Historian George Madison Bodge
In a postscript he wrote, “The Constable had been this morning and warned the soulders to com to me for theire victls (food) for the town would diet them no longer I desire derection in this case alsoe that he had warned them that did quarter them to quarter them no more.”
The town meeting compounded the problems. In a letter of October 4th, he wrote, “When we met together to apoynt houses to be ffortified I would have had houses apoynted and men apoynted to these houses but the Insign would not yeald to that but would have the town caled together to see what houses they were willing to goe to and to fortify soe the designe was that my house should not be ffortified nor have any gard if danger be … they themselves will have the Inhabitants to gard theire houses but if I have any I must have of the soulders and be at Charges to maintaine them myself … I have propounded to them that the Inhabitants be equally devided to the houses that are to be garded and the garison soulders divided likewise but they would not yeld to that …. sum have manedged theire maters soe that I have Leetle or noe command of the Inhabitants of the town…. there are (those) that cannot swolow the pill that I should have so much trust and pour (power).”

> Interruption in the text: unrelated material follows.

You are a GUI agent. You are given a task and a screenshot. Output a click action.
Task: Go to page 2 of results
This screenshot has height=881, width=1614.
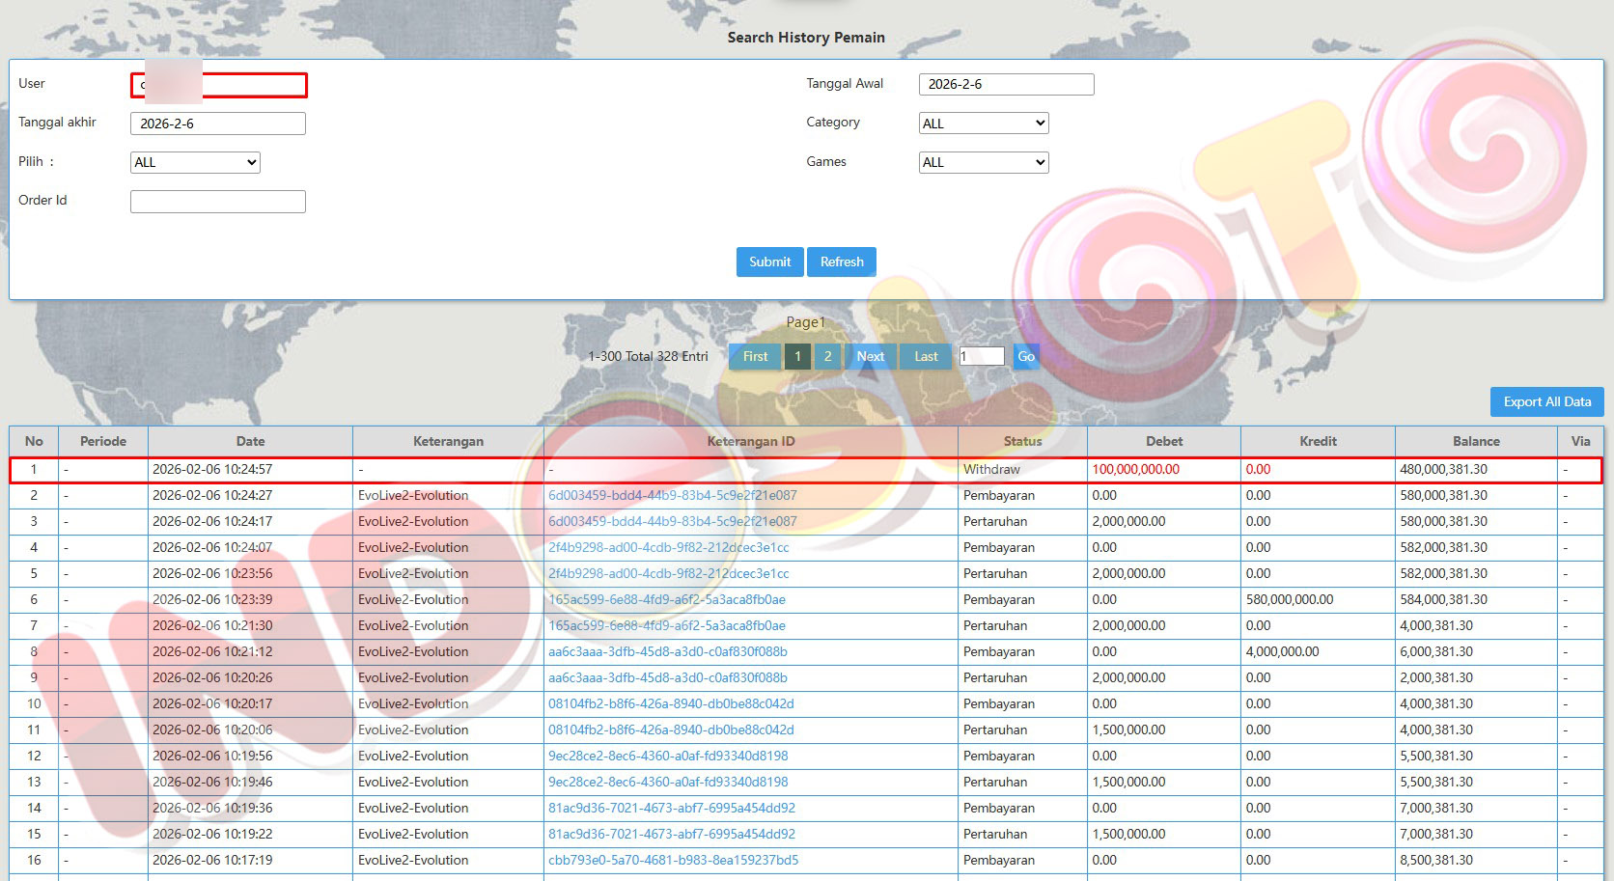[x=827, y=356]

The narrative ends here. We cannot know how the issues were resolved, but it’s clear that within a few months an outside officer was appointed to command the Marlborough soldier garrison. Clearly, the internal strife was sufficient to affect the war effort.
The Marlborough soldier garrison would continue to be a critical element in the colony’s plan to protect the frontier. In March and April of 1676, the story of the soldier garrison would grow to heroic and tragic proportions.